Inosine infusion prevents mortality in endotoxic shock.
J Trauma. 2005.
Substances that inhibit Na/K ATPase activity appear in plasma during severe septic shock causing Na and fluid to move into cells and K to move out, resulting in cell swelling and an elevation of plasma K. These changes contribute to the morbidity of sepsis. Recently, we reported that inosine and other purine nucleosides stimulate Na/K ATPase activity, prolong survival in hemorrhagic shock, and lower the plasma potassium in that condition. Here, we determine whether inosine prolongs survival in lipopolysaccharide-induced sepsis shock. Pentobarbital-anesthetized rats underwent cannulation of a femoral artery and vein, and lipopolysaccharide was injected by intravenous bolus. Rats were than resuscitated with inosine in saline, saline alone, inosine with S-4-nitrobenzyl-6-thioinosine, an equilibrative nucleoside transporter blocker), NBTI alone, or no resuscitation. Inosine significantly and dramatically prolongs survival of rats in endotoxic shock as compared with saline resuscitation or to no resuscitation. Inosine prevents mortality in lipopolysaccharide-induced septic shock in rats. The mechanism of action must be intracellular, as blockers of the equilibrative nucleoside transporter prevented prolonged survival with inosine.

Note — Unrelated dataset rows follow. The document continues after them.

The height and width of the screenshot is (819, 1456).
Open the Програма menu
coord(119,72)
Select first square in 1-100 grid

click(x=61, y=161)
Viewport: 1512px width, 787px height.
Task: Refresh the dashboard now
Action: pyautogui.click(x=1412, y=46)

Inosine released after hypoxia activates hepatic glucose liberation through A3 adenosine receptor.
Am J Physiol Endocrinol Metab. 2005
This work addresses the modulation of intermediary metabolism by inosine through adenosine receptors in isolated rat hepatocytes. We conducted an in silico search in the GenBank and complete genomic sequence databases for additional adenosine / inosine receptors, and for a feasible physiologic role of inosine in homeostasis. Inosine stimulated glycogenolysis, gluconeogenesis, and ureagenesis compared with basal values; these effects were blunted by the selective A3 adenosine receptor (AR) antagonist MRS-1220, but not by selective A1, A2A, and A2B AR antagonists. In addition, MRS-1220 antagonized inosine -induced transient increase (40%) in cytosolic Ca(2+) and enhanced (90%) glycogen phosphorylase activity. Inosine -induced Ca(2+) mobilization was desensitized by adenosine, in a reciprocal manner inosine desensitized adenosine action. Inosine decreased the cAMP pool in hepatocytes when A1, A2A, and A2B AR were blocked by a mixture of selective antagonists. Inosine -promoted metabolic changes were unrelated with cAMP decrease, but were Ca(2+)-dependent because they were absent in hepatocytes incubated in EGTA- or BAPTA-AM-supplemented Ca(2+)-free medium. Based on results obtained, the known higher extracellular inosine levels under ischemic conditions, and inosine's higher sensitivity for stimulating hepatic gluconeogenesis, it is suggested that after tissular ischemia, inosine contributes to maintain homeostasis by releasing glucose from the liver through stimulation of A3 adenosine receptors.

Do you have any information concerning inosine and NEP1-40 ability to activate brain cell growth? Any info would be greatly appreciated.
   I have not seen human studies with inosine supplements and NEP1-40.